Member of Legislative Assembly
- 15th Gujarat Legislative Assembly
- Incumbent Bharatbhai Patel
- Party: Bharatiya Janata Party
- Elected year: 2022

= Valsad Assembly constituency =

Legislative Assembly constituency in Gujarat State, India

The Valsad is one of the 182 Legislative Assembly constituencies of Gujarat state in India.
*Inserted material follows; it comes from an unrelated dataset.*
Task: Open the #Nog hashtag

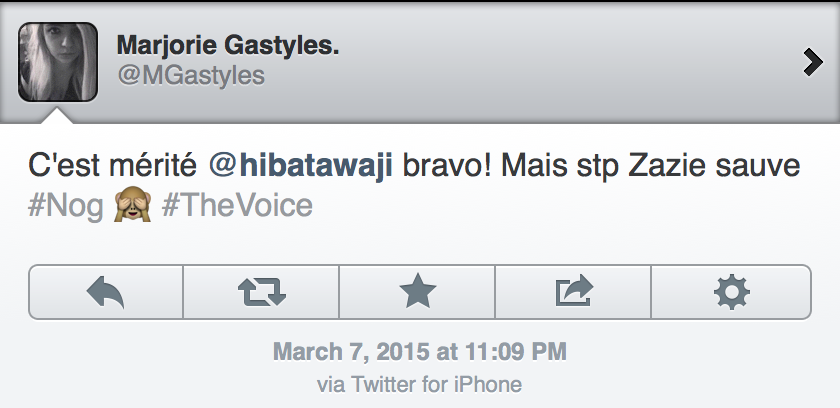Action: (x=64, y=206)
It is part of Valsad district.

==List of segments==
This assembly seat represents the following segments,

1. Valsad Taluka (Part) Villages – Malvan, Kakwadi Danti, Untdi, Jeshpor, Olgam, Vasan, Vaghaldhara, Rola, Dungri, Dharasna, Dandi, Bhagal, Chharvada, Umarsadi, Shanker Talav, Kundi, Sarodhi, Chikhla, Bhadeli Jagalala, Bhadeli Desai Party, Lilapore, Saron, Kewada, Nandawala, Vejalpore, Gundlav, Gorwada, Jujwa, Ghadoi, Dhamdachi, Tithal, Surwada, Segvi, Vashiyar, Pardi Parnera, Atak Pardi, Pathri, Chanvai, Chichwada, Dived, Magod, Magod Dungri, Atar, Meh, Bhagod, Pardi Hariya, Hariya, Binwada, Kosamba, Pardi Sondhpur, Bhagdawada, Bhomaparadi, Ronvel, Dadari, Valsad (M), Valsad (INA), Mogarwadi (CT), Nanakwada (CT), Abrama (CT), Parnera (CT), Atul (CT)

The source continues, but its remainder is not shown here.